Dianne Pittaway Dianne Pittaway

The Inherent Softness in Strength 

I used to think my softness was the worst thing about me – something I could and should change. I thought sensitivity and strength were opposites - that you had to choose one and sacrifice the other.

@diannelauraphoto

I used to think my softness was the worst thing about me – something I could and should change. I thought sensitivity and strength were like oil and water - choose one and sacrifice the other. Be gentle or be powerful. Be kind or be resilient. Be open or be protected.

For a long time, I mistook armour for identity.
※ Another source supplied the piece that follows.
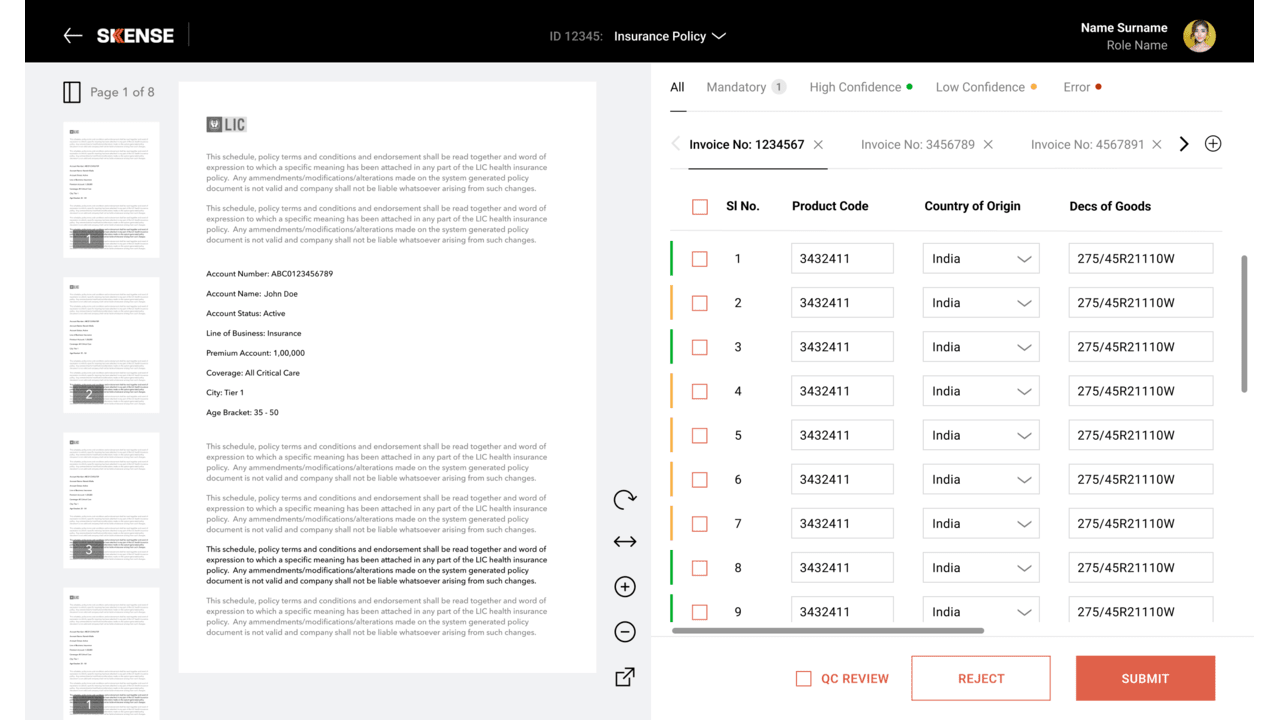Zoom in using the plus circle icon

(625, 587)
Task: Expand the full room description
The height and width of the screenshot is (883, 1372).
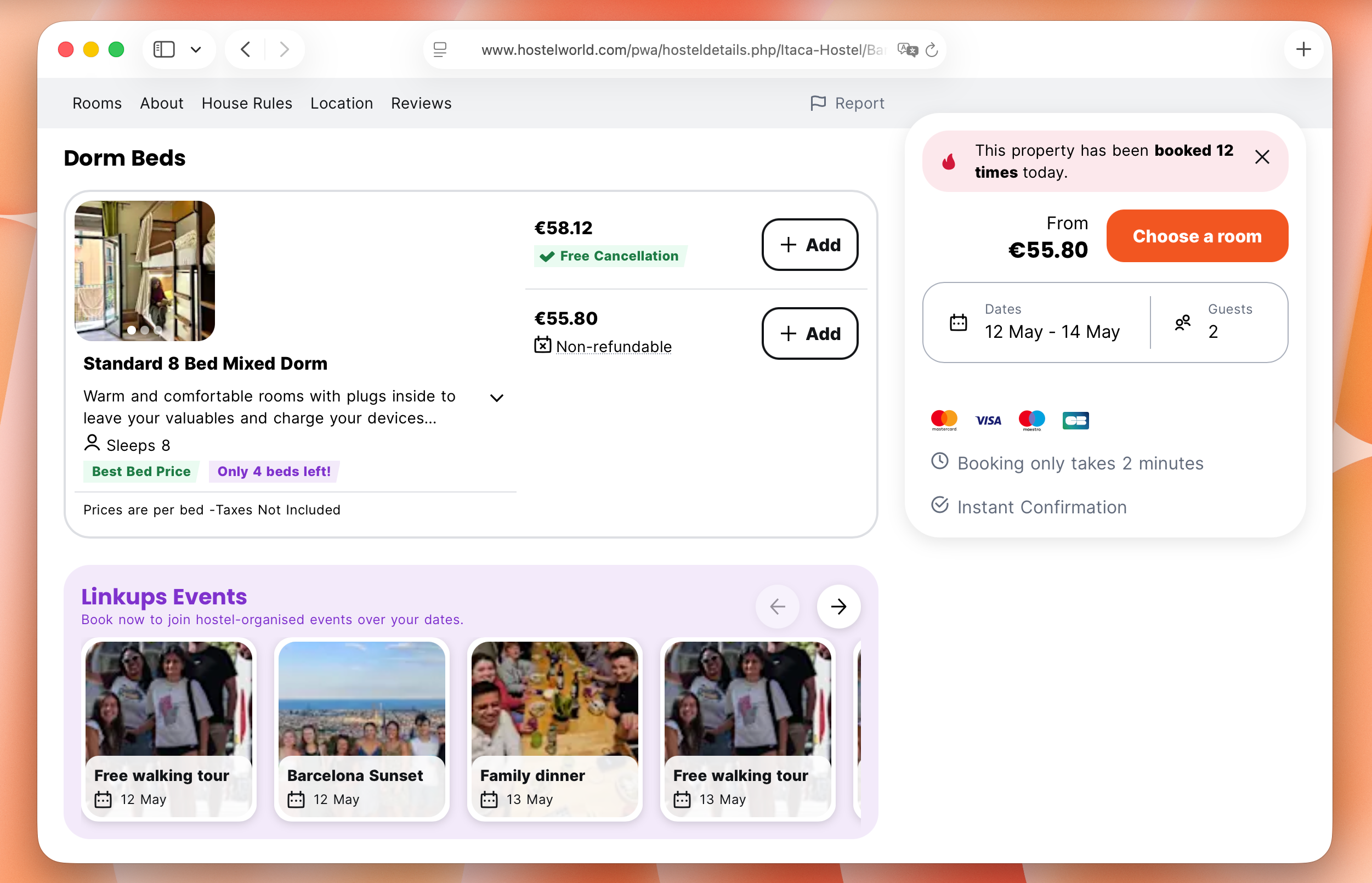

I thought if I could make myself hard enough, the grief wouldn’t find a place to land, and the trauma wouldn’t find a way to break me. But rigidity is the precursor to shattering. What happens to things that don't bend?  
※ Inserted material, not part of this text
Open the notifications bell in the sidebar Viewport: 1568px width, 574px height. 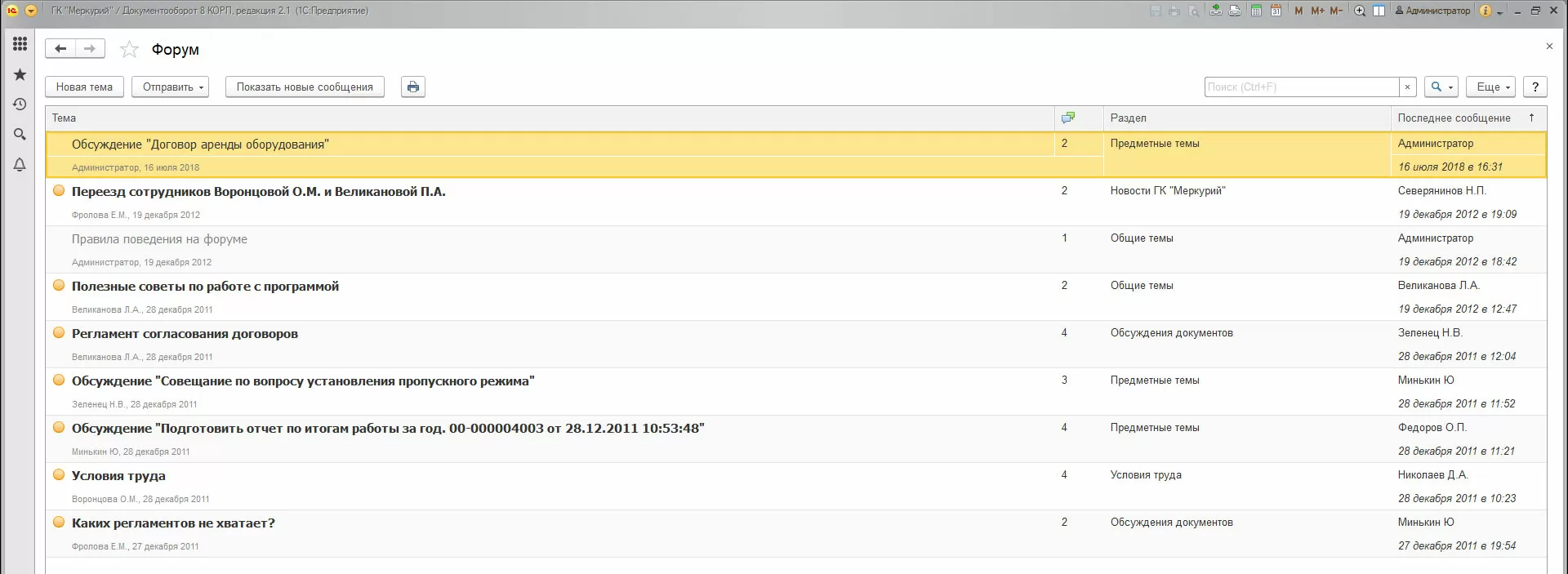pyautogui.click(x=20, y=165)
We are taught that softness is a liability - a door left unlocked for others to walk through. But I am beginning to see it as my most radical act of rebellion. To remain soft in a world that has given me every reason to harden is not a sign of defeat; it is proof that the core of who I am - the creative, internal self that has existed since the beginning - is still intact.  
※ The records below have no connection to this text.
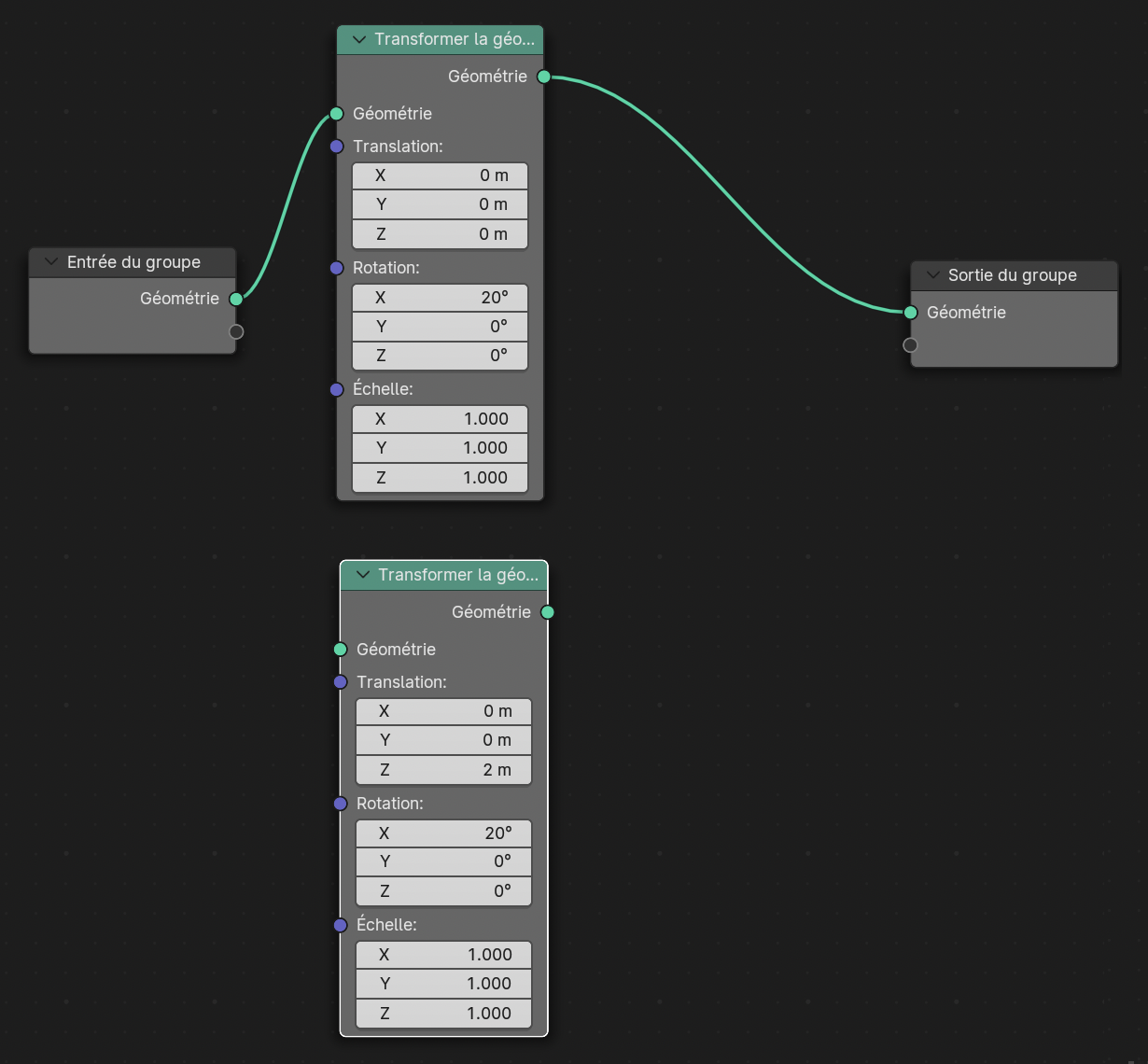Click empty gray socket on Sortie du groupe
Screen dimensions: 1148x1064
click(x=911, y=345)
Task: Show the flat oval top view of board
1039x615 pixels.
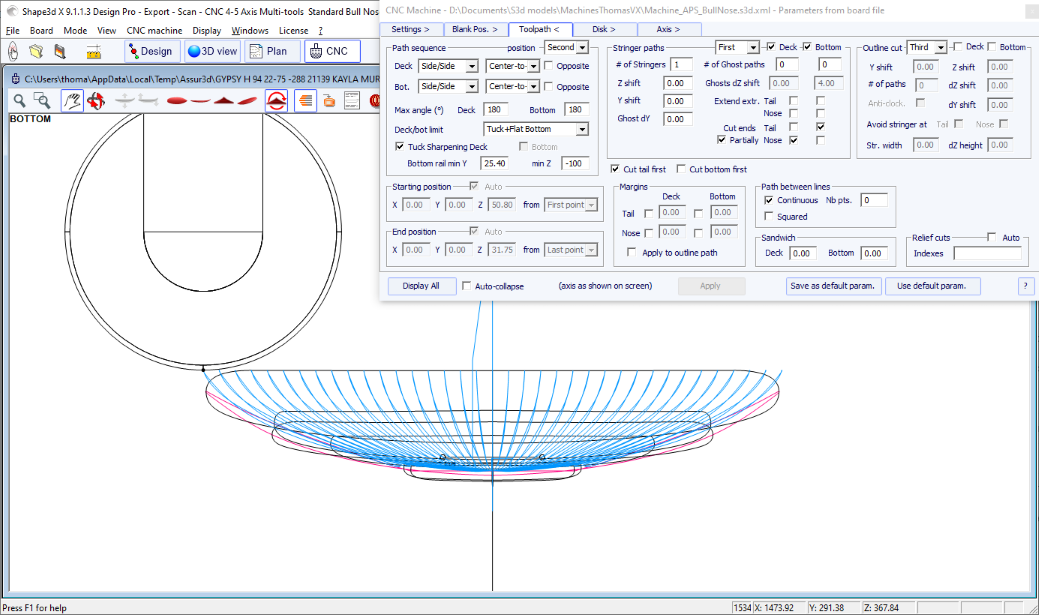Action: [x=176, y=100]
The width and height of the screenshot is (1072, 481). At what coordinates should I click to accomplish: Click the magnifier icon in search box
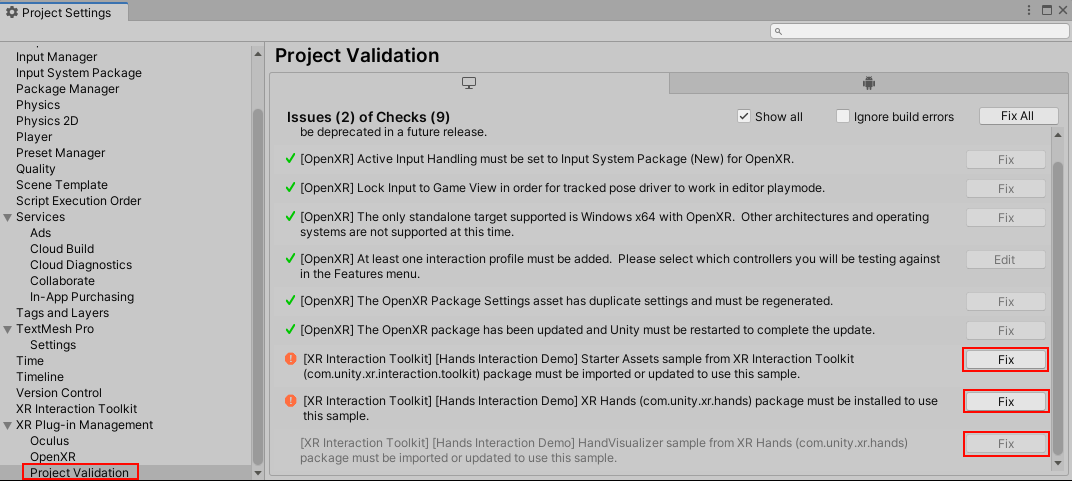pos(779,32)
I used to think my sensitivity made me fragile.  Now I understand it’s the reason people trust me to capture who they are. It’s the reason my work feels the way it does - not polished, not perfect, but more ‘emotive’ than technical. Photography is like paving a path back to myself, navigating visibility, and learning how to stand in my own skin. Seeing others helps me see a part of myself reflected back. 

Softness lets me feel. Strength lets me keep feeling, even when it’s uncomfortable. Maybe that’s the real balance: not choosing between softness and strength, but allowing both to take the wheel when necessary.

I’m learning that ebb and flow are essential to survive this industry. I don’t have to become louder, or harder, or more “look at me” than I really am. I can be soft and still be solid. I can be gentle and still be grounded. I can be quiet and still be powerful. These are the things I need to celebrate, trust, and build my business foundation on.  

I was also not expecting to experience a huge personal shift that feels unavoidable - almost necessary to even believe you can start a creative business.
That has been my experience, anyway. We are not meant to live edge to edge with tension. 

Softness becomes a boundary when it refuses to participate in hardness. It says: I will remain open, but I will not become rigid to make others comfortable. 

In allowing the “soft animal of the self,” as Mary Oliver wrote, to love what it loves. 

I’m learning that I don’t have to choose between my softness and my strength to succeed. Perhaps the real power is holding both.